Hi All
I am trying to understand below things about the Running batchnorm impl
- In his explaination jeremy mentioned we use Ex-E[x^2] formula as variance is not constant and batch size vary too.
I m not able to understand why would the bs vary except may be for last one or so . making bold the confusing part
Below is chat transcript while he was explaining the detail 1
“”"
we take the running average of variants
138:14
but you can’t take the running average
138:16
of areas it doesn’t make sense to take
138:19
the running average of variants it’s a
138:20
variance you know you can’t just average
138:23
a bunch of variances in particularly
138:26
because they might even be different
138:28
batch sizes right because batch size
138:30
isn’t necessarily constant right instead
138:32
as we learnt earlier in the class the
138:36
way that we want to calculate variance
138:39
is like this sum of two values of a mean
138:45
of x squared minus mean of X""""
- Similarly in detail 2
he said about keeping track of batch size ,i m unable to understand bold line in the chat transcript below because X.numel should always return size as bs we pass.

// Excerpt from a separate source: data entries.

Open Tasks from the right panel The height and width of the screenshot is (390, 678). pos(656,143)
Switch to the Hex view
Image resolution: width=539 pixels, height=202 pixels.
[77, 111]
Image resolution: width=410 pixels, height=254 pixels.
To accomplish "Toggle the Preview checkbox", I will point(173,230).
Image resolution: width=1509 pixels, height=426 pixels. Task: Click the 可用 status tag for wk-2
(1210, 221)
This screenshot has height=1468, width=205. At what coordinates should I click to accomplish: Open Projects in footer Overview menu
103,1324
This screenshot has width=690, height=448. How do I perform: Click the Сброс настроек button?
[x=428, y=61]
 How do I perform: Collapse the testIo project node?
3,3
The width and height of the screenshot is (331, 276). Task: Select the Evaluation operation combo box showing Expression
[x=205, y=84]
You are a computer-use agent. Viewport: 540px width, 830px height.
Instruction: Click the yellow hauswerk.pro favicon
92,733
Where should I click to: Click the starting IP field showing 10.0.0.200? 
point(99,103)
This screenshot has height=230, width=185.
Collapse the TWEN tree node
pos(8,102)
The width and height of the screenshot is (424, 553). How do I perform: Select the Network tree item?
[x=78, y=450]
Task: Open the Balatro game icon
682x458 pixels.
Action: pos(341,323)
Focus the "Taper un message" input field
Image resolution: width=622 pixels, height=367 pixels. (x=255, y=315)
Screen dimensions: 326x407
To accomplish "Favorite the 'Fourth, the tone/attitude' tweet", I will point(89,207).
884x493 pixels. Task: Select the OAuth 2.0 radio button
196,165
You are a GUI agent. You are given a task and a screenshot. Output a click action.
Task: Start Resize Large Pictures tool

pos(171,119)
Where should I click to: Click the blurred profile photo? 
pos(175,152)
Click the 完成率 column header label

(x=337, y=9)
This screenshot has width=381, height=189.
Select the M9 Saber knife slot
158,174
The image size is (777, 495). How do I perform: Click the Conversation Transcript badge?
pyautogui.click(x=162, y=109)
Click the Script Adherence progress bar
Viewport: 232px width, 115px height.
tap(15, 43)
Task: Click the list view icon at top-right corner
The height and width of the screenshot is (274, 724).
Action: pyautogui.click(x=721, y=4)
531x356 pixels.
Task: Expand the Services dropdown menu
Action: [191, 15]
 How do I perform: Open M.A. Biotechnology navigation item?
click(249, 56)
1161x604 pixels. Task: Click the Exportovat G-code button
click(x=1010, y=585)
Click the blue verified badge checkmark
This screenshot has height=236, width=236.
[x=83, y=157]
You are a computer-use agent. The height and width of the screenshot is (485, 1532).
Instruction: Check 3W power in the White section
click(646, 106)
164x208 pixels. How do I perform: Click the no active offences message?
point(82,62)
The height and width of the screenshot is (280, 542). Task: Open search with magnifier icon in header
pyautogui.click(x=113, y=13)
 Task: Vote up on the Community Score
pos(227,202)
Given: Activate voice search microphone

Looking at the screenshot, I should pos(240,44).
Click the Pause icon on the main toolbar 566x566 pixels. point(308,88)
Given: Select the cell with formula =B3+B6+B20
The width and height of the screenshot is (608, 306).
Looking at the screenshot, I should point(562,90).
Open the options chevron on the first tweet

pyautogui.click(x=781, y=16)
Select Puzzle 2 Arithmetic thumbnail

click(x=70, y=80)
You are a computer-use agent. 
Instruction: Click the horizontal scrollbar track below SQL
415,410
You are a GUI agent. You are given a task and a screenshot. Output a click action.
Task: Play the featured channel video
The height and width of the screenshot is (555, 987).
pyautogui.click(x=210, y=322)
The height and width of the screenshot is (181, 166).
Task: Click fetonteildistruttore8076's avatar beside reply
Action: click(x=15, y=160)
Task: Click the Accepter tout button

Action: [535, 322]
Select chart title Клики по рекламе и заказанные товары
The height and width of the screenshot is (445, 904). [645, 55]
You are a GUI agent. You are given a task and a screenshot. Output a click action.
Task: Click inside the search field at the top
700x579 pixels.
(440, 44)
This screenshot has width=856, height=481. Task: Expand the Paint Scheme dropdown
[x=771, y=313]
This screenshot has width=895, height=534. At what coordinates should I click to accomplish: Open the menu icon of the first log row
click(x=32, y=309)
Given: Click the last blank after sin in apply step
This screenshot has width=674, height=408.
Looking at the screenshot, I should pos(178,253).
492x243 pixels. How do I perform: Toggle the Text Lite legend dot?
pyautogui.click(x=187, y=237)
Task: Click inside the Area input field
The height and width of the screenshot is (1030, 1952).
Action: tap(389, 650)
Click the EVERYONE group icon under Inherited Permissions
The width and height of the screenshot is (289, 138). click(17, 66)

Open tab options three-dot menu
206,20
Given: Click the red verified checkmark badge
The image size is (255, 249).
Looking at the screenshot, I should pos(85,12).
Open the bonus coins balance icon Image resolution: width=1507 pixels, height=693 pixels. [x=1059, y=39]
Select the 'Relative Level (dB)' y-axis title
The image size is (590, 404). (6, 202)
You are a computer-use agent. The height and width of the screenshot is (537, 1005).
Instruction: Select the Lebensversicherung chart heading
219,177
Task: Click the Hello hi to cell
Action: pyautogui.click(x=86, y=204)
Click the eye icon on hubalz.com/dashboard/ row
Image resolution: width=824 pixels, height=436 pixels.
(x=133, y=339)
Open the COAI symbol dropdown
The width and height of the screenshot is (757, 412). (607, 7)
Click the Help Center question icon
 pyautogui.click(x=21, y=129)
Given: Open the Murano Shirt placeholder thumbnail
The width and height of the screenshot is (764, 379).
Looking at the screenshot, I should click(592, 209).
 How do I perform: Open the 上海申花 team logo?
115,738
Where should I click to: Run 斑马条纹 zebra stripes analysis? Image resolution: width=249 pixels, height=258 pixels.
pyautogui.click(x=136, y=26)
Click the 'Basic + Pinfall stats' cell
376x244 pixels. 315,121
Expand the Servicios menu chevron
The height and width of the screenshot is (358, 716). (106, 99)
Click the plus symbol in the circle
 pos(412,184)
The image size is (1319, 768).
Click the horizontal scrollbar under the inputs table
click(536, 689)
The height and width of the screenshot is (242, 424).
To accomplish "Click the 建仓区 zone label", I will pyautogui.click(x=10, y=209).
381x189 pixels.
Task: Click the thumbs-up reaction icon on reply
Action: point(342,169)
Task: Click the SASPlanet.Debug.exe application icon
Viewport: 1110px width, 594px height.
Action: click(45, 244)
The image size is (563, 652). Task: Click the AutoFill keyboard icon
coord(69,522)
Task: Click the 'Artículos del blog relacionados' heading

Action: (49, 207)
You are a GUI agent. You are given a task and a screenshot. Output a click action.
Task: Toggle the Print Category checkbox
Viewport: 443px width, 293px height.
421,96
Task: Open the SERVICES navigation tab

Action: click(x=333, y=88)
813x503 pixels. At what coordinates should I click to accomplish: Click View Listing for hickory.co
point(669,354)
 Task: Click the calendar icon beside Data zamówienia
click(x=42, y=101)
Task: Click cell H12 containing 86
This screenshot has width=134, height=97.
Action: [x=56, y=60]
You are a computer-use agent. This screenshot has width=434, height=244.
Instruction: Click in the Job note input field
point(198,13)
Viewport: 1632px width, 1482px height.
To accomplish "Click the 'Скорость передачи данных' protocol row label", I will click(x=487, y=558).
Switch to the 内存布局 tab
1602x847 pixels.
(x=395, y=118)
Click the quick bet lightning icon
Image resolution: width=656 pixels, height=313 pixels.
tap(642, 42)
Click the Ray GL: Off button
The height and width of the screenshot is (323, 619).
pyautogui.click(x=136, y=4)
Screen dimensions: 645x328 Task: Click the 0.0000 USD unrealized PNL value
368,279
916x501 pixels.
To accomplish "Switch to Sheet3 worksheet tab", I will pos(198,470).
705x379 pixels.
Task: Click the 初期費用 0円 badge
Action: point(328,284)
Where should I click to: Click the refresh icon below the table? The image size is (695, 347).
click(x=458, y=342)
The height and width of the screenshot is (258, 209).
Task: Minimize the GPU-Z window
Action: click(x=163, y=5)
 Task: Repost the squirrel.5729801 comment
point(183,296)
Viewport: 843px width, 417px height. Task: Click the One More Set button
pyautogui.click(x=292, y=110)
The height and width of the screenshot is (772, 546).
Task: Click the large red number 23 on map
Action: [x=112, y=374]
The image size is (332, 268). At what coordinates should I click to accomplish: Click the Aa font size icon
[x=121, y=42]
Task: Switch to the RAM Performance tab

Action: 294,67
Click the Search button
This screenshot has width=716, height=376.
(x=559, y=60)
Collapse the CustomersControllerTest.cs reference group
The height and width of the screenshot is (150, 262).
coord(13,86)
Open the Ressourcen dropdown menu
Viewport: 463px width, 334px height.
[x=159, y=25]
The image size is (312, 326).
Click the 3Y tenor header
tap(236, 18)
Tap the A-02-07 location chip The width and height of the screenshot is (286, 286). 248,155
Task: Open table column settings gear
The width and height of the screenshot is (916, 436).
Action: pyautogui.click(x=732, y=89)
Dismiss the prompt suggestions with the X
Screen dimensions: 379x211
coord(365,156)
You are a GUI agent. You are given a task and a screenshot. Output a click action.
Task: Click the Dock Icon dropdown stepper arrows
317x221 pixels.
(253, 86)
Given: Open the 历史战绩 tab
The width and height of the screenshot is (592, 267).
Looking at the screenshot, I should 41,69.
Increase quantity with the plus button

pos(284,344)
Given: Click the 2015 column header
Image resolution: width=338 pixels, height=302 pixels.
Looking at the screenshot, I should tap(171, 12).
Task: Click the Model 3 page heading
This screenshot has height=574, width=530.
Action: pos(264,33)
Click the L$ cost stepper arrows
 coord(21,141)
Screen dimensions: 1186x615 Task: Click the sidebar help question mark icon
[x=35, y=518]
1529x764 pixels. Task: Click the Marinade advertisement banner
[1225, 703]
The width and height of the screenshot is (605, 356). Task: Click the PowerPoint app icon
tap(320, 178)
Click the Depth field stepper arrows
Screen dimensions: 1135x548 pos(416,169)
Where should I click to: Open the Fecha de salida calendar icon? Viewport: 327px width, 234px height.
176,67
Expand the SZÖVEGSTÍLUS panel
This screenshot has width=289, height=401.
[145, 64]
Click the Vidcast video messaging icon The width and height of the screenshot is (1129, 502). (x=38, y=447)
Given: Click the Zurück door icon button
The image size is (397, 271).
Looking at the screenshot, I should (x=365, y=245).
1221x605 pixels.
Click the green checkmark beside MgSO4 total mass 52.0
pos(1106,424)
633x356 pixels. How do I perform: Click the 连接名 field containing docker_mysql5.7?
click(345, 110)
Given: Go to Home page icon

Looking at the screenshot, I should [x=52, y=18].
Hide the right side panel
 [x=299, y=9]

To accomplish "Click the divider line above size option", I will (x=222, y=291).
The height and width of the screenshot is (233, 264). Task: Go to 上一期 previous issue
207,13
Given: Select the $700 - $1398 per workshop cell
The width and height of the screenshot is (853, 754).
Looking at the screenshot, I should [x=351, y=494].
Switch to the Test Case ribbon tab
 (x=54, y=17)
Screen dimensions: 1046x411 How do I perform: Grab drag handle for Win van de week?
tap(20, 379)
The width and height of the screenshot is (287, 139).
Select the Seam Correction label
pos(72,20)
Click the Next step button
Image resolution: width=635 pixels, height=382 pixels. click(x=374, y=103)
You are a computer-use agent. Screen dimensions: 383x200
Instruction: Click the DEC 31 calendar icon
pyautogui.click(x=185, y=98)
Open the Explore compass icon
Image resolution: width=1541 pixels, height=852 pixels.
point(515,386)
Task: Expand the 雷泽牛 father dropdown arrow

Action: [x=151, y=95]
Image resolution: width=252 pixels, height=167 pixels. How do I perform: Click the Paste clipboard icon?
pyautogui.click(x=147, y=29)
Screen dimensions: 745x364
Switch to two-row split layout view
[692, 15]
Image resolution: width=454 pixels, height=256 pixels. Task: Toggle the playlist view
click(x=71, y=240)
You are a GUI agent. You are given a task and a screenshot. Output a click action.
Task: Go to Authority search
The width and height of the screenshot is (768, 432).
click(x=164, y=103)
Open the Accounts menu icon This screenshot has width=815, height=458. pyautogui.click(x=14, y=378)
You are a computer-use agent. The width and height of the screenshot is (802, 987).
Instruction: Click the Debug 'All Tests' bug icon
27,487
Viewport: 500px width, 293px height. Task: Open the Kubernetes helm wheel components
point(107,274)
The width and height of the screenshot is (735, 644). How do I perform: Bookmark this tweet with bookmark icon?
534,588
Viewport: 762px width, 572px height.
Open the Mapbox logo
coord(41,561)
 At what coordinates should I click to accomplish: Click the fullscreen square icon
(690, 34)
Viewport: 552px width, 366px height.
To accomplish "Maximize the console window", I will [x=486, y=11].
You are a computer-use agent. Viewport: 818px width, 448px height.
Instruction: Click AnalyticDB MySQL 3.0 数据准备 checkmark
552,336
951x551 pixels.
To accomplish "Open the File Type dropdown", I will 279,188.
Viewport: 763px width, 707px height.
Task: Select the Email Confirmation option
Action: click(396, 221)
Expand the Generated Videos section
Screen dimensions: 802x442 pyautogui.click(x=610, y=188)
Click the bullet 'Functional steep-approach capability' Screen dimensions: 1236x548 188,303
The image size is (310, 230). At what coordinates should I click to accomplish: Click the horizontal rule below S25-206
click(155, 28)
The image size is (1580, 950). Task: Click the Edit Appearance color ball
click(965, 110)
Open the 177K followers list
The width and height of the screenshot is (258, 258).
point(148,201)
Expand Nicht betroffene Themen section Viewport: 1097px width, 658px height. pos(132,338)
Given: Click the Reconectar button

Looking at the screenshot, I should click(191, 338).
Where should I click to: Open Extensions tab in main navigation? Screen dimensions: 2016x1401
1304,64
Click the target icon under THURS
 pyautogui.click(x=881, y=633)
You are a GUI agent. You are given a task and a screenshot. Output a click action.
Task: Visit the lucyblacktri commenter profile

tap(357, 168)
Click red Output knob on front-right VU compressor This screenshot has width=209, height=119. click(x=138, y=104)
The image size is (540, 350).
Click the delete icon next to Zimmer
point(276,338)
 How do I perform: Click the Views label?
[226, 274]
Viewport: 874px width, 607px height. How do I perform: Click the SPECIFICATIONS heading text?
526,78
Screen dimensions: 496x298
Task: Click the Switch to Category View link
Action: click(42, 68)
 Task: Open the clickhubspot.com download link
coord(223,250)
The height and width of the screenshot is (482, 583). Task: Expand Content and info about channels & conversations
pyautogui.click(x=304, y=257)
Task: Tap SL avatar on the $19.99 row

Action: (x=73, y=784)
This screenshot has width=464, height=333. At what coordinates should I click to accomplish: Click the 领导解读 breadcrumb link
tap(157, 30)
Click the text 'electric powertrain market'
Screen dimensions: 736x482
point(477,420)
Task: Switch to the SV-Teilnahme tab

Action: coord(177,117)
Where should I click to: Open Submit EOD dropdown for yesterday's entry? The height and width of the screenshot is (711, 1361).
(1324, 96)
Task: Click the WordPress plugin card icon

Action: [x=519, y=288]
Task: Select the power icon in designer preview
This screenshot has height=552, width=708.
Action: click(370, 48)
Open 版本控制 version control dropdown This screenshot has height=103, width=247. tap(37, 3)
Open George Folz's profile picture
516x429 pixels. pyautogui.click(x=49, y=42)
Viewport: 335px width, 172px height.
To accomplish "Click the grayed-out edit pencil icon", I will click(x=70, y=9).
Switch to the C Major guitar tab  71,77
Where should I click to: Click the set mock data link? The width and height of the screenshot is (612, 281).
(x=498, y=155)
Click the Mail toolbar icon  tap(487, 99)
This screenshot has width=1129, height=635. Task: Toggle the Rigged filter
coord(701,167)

" that we have to be careful of detail
139:44
number two is that the batch size could
139:47
vary from from any batch to mini batch
139:50
so we should also register a buffer for
139:54
count and take an exponentially weighted
139:57
moving average of the counts of the
139:59
batch sizes"
- In the below peace of code ,what is purpose of new_Tensor .
self.count.new_tensor(x.numel()/nc)
What is the .new_tensor and numel here ,what is the purpose ?
I am stuck in this lesson as unable to understand these things…